My research leverages statistical science to improve the reliability and safety of AI in the real world. Towards this goal, we work on:

AI evaluation

Despite transformative advances in generative AI, we evaluate GenAI in the same ways as we evaluate simpler predictive models (eg accuracy on held-out examples). Such simple evaluation practices cannot assess rich GenAI outputs holistically, leading to blind spots that ultimately hamper AI safety and reliability. To fill this gap between AI evaluation demands and practice, we develop new statistical theory and methods for AI evaluation. Some representative papers are:

Large Language Model Routing with Benchmark Datasets
T Shnitzer, A Ou, M Silva, K Soule, Y Sun, J Solomon, N Thompson, M Yurochkin. COLM 2024.
tinyBenchmarks: evaluating LLMs with few examples
F Maia Polo, L Weber, L Choshen, Y Sun, G Xu, M Yurochkin. ICML 2024.
Fusing Models with Complementary Expertise
H Wang, F Maia Polo, Y Sun, S Kundu, E Xing, M Yurochkin. ICLR 2024.

Algorithmic fairness

We take a statistical approach to algorithmic fairness: algorithmic biases are often caused by distribution shifts (eg due to sampling biases in the training data), which suggests they are statistical problems that admit statistical solutions. A key insight from our work is (contrary to popular belief) aligning AI so that they are fair/safe/transparent may not be at odds with accuracy. In fact, alignment can improve (out-of-distribution) performance. Sometimes, we can even exploit the distribution shifts to achieve otherwise unachievable fairness objectives (eg achieve equality of outcomes with (policies that satisfy) equality of opportunity/treatment).

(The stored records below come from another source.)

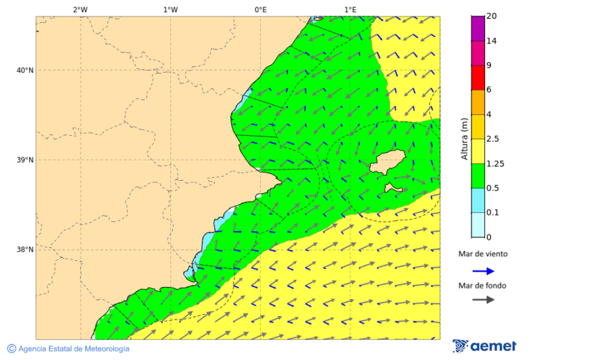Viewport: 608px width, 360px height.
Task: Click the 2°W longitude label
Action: pyautogui.click(x=80, y=9)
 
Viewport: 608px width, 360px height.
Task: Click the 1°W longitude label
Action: pyautogui.click(x=170, y=9)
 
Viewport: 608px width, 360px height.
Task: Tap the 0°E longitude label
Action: pyautogui.click(x=260, y=9)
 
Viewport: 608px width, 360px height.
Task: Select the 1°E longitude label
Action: pyautogui.click(x=350, y=9)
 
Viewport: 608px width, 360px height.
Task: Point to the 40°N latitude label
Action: pyautogui.click(x=25, y=70)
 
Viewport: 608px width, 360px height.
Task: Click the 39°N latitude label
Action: pyautogui.click(x=25, y=160)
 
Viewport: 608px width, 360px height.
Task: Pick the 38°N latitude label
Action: pyautogui.click(x=25, y=250)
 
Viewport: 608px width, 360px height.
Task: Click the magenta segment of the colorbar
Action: pyautogui.click(x=478, y=28)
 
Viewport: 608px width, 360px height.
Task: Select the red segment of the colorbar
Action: pyautogui.click(x=478, y=78)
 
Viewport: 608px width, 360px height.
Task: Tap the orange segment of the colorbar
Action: pyautogui.click(x=478, y=102)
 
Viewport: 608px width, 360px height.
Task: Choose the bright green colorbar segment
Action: pyautogui.click(x=478, y=176)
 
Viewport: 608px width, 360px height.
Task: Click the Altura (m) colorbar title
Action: pyautogui.click(x=464, y=139)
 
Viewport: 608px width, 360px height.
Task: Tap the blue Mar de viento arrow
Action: pyautogui.click(x=483, y=271)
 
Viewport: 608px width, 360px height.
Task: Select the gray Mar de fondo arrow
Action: pyautogui.click(x=483, y=300)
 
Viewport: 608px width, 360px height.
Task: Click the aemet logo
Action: pyautogui.click(x=484, y=346)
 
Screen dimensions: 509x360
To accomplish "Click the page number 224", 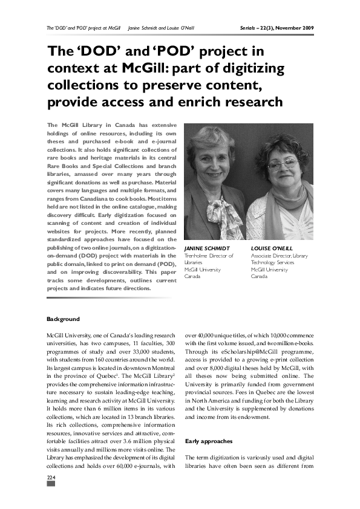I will coord(51,478).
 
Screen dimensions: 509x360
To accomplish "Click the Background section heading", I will coord(63,319).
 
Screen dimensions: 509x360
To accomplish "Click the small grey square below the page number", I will coord(51,485).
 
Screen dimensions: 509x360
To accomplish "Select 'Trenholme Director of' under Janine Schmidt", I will coord(208,256).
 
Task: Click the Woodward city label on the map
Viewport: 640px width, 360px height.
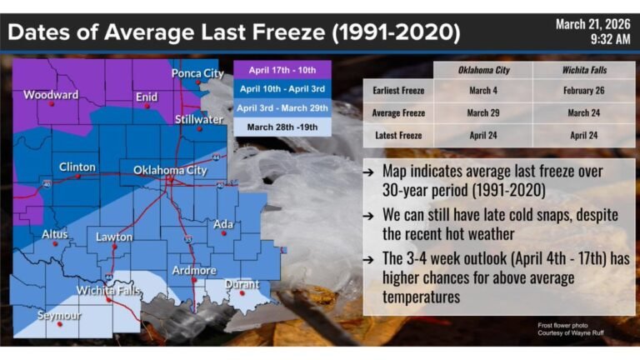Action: [x=51, y=94]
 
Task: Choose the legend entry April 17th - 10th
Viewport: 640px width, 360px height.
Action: [x=282, y=70]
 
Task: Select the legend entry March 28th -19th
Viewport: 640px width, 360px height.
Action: [x=282, y=127]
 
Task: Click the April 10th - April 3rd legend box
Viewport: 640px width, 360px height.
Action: [x=282, y=89]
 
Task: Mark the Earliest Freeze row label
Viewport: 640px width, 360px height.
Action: [x=398, y=91]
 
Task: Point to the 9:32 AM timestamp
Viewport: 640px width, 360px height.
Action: [x=610, y=38]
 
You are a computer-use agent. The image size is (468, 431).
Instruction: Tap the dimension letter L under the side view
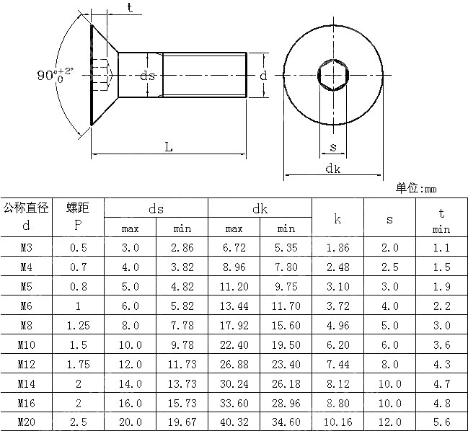(x=168, y=147)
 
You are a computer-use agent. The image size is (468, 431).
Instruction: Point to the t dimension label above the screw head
(x=129, y=8)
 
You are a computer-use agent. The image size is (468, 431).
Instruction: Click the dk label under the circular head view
(x=332, y=169)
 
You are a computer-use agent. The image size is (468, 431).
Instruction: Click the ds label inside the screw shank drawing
(x=147, y=75)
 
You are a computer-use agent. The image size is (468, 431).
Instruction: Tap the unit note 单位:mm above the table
(x=416, y=189)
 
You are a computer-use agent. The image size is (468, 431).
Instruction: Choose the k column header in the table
(x=337, y=218)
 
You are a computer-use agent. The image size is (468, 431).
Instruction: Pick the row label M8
(x=26, y=325)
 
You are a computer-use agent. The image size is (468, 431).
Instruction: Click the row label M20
(x=26, y=422)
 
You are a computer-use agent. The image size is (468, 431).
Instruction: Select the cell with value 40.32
(x=234, y=422)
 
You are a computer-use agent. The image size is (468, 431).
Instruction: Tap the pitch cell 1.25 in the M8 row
(x=78, y=325)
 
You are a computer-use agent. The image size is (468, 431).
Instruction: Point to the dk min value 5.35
(x=286, y=247)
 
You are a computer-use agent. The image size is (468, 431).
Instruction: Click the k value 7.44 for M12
(x=337, y=364)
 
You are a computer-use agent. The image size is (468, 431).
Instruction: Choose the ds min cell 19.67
(x=182, y=422)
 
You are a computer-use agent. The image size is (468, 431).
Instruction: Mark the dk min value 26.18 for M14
(x=286, y=383)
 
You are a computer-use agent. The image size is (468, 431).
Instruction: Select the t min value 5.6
(x=441, y=422)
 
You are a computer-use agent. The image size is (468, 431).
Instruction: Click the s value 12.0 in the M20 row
(x=389, y=422)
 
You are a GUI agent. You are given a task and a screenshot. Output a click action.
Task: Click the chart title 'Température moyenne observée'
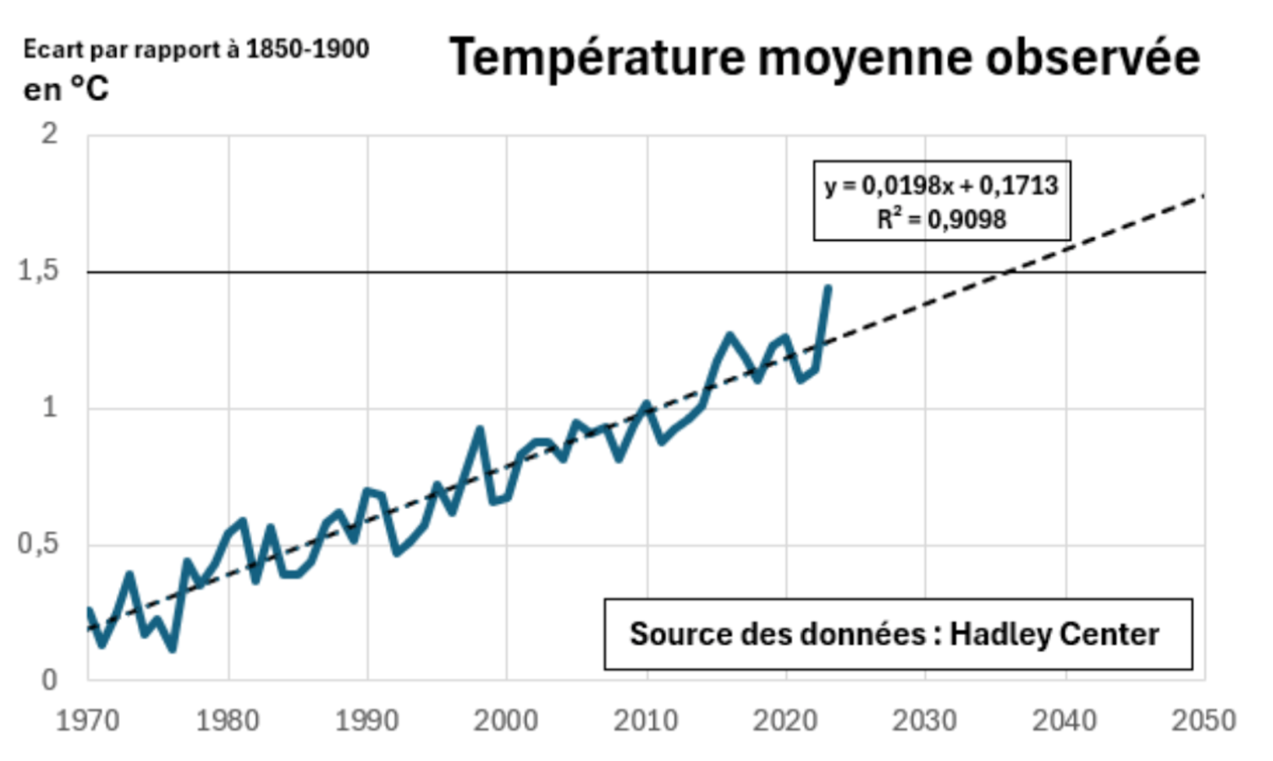pyautogui.click(x=824, y=58)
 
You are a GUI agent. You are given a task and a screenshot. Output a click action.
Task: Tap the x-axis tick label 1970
pyautogui.click(x=88, y=721)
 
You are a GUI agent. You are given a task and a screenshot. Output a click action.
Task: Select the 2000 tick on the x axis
pyautogui.click(x=506, y=721)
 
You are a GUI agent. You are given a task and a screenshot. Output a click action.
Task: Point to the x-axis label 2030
pyautogui.click(x=925, y=721)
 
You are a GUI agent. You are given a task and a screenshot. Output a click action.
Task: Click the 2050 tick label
pyautogui.click(x=1204, y=721)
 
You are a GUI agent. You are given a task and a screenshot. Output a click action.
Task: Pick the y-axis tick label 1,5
pyautogui.click(x=38, y=271)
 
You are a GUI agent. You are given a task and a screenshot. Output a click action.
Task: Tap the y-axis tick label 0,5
pyautogui.click(x=38, y=544)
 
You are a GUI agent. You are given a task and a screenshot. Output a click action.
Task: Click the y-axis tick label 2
pyautogui.click(x=50, y=135)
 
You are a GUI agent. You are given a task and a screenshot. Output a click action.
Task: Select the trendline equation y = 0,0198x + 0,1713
pyautogui.click(x=941, y=186)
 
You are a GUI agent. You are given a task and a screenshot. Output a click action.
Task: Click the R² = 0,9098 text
pyautogui.click(x=941, y=219)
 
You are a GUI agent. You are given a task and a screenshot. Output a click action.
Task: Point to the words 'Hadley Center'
pyautogui.click(x=1054, y=634)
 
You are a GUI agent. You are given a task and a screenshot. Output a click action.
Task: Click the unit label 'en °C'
pyautogui.click(x=66, y=89)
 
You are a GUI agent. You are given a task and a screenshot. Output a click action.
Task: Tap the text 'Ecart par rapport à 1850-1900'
pyautogui.click(x=196, y=50)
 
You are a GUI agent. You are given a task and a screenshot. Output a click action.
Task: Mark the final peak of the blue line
pyautogui.click(x=828, y=288)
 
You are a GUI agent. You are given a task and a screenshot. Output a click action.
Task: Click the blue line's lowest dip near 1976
pyautogui.click(x=173, y=648)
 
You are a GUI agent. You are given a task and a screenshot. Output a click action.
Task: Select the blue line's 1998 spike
pyautogui.click(x=479, y=430)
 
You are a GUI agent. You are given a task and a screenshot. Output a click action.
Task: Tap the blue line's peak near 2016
pyautogui.click(x=730, y=335)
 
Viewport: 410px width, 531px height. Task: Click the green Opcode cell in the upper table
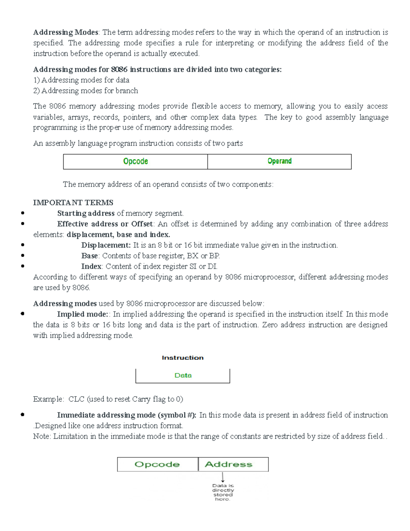pyautogui.click(x=135, y=161)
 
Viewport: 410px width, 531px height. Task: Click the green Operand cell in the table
pyautogui.click(x=279, y=161)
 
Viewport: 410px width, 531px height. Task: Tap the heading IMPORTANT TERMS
pyautogui.click(x=73, y=202)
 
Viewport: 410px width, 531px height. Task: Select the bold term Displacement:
pyautogui.click(x=106, y=245)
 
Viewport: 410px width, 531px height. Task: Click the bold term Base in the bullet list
pyautogui.click(x=90, y=256)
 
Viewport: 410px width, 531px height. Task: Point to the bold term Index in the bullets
pyautogui.click(x=91, y=266)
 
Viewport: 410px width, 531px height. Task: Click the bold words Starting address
pyautogui.click(x=86, y=213)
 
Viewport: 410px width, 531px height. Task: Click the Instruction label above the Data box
pyautogui.click(x=182, y=358)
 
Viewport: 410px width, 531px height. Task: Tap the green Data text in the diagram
pyautogui.click(x=183, y=375)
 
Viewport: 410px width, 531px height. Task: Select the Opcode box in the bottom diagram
pyautogui.click(x=157, y=464)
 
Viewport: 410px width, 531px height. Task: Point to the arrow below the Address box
pyautogui.click(x=223, y=477)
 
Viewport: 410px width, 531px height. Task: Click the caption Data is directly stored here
pyautogui.click(x=223, y=492)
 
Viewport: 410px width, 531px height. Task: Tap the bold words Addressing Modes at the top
pyautogui.click(x=66, y=32)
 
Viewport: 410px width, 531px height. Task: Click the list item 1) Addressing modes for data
pyautogui.click(x=81, y=80)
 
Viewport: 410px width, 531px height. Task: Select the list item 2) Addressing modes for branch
pyautogui.click(x=86, y=91)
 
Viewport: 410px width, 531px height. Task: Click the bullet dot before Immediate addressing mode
pyautogui.click(x=23, y=415)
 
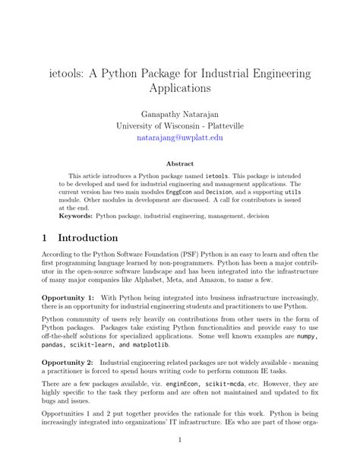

This motivates some of our work on distribution shifts. Here are some representative papers:

Algorithmic Fairness in Performative Policy Learning: Escaping the Impossibility of Group Fairness
S Somerstep, Y Ritov, Y Sun. FAccT 2024.
Domain Adaptation meets Individual Fairness. And they get along.
D Mukherjee, F Petersen, M Yurochkin, Y Sun. NeurIPS 2022.
SenSeI: Sensitive Set Invariance for Enforcing Individual Fairness
M Yurochkin, Y Sun. ICLR 2021.

Transfer learning

AI often encounter adversarial and out-of-distribution inputs in the real world, but the pernicious effects of distribution shifts are poorly understood. This is a form of technical debt that hinders us from anticipating AI risks before they arise. We seek to repay this technical debt. Some representative papers are:

A transfer learning framework for weak-to-strong generalization
S Somerstep, F Maia Polo, M Banerjee, Y Ritov, M Yurochkin, Y Sun. ICLR 2025.
An Investigation of Representation and Allocation Harms in Contrastive Learning
S Maity, M Agarwal, M Yurochkin, Y Sun. ICLR 2024.
Understanding new tasks through the lens of training data via exponential tilting
S Maity, M Yurochkin, M Banerjee, Y Sun. ICLR 2023.